**SELECTED TEXT:**

LWN: Comments on "New tricks for XFS"

New tricks for XFS

bluss — Sun, 26 Sep 2021 12:11:56 +0000

August 2021 status here: https://www.spinics.net/lists/linux-xfs/msg55316.html

New tricks for XFS

ShalokShalom — Mon, 25 Mar 2019 09:45:53 +0000

Hi Dave

Is there any news?

New tricks for XFS

nilsmeyer — Thu, 08 Mar 2018 09:32:24 +0000

Correct me if I'm wrong, but since we have discard these days, there should be no irrevocable space allocations.

New tricks for XFS

nix — Sat, 03 Mar 2018 14:00:53 +0000

You still need something to manage your physical storage that the base XFS filesystem is placed on.

I'm not sure why one giant filesystem completely filling the physical storage needs management -- but I suppose if it's sitting on a RAID array or something, that array is more growable than if it were a simple disk of that size, so you might still need some layer between the physical storage and the top-level XFS.

New tricks for XFS

nix — Sat, 03 Mar 2018 13:58:34 +0000

Ah right, a few small additions then: still surprisingly little. A couple of new flags doesn't sound like the kind of thing that would require a v6 filesystem and a new mkfs, unlike the massive addition which was rmapbt and all that it implies.

**DATASET SECTION:**
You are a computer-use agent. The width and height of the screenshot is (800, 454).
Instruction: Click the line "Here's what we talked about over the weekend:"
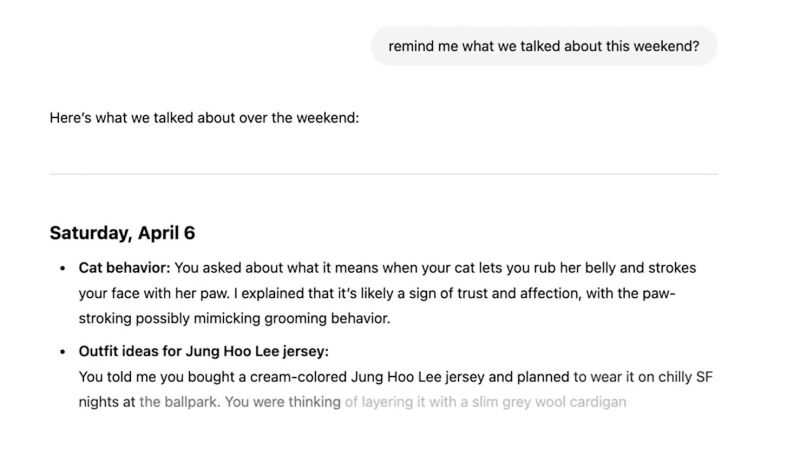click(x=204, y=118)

**REQUIREMENT A:** From the XFS comment thread, output the passage starting with "I'm not sure" and going on through "that it implies.".
**REQUIREMENT B:**
Answer these questions from the XFS comment thread:
(i) Which commenter posted the link to the August 2021 status?
(ii) What feature does nilsmeyer say we have these days?
(iii) What does nix call "the massive addition"?
The data that comes after the XFS comment thread is separate material.

**RESPONSE A:**
I'm not sure why one giant filesystem completely filling the physical storage needs management -- but I suppose if it's sitting on a RAID array or something, that array is more growable than if it were a simple disk of that size, so you might still need some layer between the physical storage and the top-level XFS.

New tricks for XFS

nix — Sat, 03 Mar 2018 13:58:34 +0000

Ah right, a few small additions then: still surprisingly little. A couple of new flags doesn't sound like the kind of thing that would require a v6 filesystem and a new mkfs, unlike the massive addition which was rmapbt and all that it implies.

**RESPONSE B:**
(i) bluss
(ii) Discard
(iii) rmapbt